Scan the entries below and tally the lines that include "double". Return nothing but the tally.

------ Material for the task

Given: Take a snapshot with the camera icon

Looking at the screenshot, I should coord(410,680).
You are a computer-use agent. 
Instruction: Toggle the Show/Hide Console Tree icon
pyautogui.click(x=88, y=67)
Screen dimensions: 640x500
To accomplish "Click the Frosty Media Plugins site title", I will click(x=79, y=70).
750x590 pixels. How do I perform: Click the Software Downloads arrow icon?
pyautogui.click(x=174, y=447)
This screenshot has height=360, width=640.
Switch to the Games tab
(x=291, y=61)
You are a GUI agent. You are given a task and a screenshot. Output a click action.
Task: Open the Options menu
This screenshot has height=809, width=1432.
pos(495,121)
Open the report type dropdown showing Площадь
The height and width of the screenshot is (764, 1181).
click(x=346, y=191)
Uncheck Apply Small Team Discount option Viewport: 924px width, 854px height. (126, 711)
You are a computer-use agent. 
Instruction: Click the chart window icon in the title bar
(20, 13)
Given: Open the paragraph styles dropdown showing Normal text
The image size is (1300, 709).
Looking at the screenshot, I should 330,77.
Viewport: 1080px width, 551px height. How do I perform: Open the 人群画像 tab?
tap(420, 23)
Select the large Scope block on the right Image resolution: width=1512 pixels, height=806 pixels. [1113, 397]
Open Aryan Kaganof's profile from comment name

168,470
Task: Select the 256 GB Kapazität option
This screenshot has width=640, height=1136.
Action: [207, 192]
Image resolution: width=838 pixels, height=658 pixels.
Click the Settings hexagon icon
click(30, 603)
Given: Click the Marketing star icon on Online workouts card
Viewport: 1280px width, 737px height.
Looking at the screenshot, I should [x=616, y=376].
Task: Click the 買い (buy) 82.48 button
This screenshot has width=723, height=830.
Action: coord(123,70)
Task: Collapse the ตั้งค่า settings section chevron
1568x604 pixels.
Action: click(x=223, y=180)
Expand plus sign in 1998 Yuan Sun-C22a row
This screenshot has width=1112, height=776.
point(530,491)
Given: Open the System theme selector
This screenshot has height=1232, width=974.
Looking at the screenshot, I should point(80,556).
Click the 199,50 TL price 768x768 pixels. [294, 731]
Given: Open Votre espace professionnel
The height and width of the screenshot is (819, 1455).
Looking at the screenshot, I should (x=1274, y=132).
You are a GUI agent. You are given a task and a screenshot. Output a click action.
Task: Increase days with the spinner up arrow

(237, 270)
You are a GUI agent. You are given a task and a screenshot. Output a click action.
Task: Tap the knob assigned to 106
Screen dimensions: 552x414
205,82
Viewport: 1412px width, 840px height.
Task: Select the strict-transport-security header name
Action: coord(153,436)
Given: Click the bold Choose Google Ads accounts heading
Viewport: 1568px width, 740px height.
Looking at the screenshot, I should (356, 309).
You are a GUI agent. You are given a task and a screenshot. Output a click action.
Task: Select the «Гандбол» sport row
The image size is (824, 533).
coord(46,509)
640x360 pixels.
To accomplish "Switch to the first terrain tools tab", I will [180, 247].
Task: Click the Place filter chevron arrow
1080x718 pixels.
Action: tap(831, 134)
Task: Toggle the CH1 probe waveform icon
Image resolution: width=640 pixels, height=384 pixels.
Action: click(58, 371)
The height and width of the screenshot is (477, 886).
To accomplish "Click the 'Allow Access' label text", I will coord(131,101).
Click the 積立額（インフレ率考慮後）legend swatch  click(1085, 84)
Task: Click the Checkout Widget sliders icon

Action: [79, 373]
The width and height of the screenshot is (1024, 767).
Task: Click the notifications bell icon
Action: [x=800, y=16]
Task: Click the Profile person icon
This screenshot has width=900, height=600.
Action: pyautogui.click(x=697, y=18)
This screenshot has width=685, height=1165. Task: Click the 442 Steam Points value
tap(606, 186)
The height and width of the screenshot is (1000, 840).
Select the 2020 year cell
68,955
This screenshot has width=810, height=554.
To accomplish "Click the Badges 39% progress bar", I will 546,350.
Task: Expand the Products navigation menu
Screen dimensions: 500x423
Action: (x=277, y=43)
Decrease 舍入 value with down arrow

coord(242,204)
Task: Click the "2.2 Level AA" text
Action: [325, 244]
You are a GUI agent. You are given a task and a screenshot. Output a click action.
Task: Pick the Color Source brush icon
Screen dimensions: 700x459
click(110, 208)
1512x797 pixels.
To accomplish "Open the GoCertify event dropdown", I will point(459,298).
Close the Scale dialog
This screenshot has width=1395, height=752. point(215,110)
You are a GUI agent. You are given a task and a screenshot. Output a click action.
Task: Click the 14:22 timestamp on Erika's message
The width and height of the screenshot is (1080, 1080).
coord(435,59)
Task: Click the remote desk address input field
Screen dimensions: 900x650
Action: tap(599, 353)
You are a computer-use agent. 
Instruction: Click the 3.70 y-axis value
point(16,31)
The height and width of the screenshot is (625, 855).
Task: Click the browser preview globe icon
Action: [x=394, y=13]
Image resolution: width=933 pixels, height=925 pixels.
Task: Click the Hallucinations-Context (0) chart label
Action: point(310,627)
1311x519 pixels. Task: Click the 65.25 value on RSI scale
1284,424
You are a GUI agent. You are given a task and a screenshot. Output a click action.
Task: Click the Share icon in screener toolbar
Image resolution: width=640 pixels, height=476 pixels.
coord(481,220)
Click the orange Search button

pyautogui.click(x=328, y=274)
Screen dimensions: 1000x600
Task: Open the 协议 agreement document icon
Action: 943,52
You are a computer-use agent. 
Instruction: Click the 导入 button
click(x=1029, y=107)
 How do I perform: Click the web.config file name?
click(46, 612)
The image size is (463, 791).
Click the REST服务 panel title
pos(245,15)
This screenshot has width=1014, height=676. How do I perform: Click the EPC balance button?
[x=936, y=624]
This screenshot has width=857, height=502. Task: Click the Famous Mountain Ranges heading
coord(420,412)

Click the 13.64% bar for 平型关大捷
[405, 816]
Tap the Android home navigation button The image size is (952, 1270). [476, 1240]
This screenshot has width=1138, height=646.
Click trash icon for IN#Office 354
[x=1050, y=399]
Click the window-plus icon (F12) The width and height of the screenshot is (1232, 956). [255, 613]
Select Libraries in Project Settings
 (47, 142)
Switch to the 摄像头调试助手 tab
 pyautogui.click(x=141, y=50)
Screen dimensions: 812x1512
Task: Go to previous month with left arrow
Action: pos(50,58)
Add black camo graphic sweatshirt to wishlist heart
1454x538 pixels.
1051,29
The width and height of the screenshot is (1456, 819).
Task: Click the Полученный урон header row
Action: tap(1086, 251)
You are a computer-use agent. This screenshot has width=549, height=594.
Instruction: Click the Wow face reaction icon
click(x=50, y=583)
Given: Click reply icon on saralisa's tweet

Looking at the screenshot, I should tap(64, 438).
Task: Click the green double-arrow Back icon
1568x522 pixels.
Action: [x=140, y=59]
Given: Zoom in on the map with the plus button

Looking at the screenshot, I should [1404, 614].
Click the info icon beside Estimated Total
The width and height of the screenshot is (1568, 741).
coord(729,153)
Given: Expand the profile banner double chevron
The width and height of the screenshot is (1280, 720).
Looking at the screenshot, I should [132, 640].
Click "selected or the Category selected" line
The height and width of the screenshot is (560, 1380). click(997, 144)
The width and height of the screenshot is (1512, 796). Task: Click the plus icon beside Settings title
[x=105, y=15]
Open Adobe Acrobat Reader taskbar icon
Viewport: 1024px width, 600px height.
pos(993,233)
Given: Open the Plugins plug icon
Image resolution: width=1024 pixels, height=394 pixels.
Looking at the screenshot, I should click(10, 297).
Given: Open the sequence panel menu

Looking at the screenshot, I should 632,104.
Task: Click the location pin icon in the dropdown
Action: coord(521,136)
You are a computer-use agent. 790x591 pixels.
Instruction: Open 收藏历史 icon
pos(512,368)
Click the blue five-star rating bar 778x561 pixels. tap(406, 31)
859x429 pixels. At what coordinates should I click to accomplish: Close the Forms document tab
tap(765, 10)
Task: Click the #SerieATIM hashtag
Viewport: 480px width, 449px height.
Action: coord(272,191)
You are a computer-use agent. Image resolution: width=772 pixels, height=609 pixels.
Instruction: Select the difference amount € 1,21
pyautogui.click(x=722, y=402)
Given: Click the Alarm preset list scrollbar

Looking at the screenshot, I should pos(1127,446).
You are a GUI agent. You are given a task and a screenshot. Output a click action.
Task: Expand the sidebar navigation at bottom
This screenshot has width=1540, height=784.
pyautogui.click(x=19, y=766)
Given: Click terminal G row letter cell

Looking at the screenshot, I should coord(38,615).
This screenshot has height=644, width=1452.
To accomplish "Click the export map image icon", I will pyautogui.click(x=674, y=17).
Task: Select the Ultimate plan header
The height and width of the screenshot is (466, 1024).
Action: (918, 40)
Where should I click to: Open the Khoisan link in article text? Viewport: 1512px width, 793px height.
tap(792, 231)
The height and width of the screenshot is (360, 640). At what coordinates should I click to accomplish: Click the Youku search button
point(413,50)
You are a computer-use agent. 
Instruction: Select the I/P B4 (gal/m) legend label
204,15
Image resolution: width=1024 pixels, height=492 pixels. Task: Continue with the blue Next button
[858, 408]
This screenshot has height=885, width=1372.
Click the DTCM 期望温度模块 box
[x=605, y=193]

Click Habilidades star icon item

------------

Written solution => 2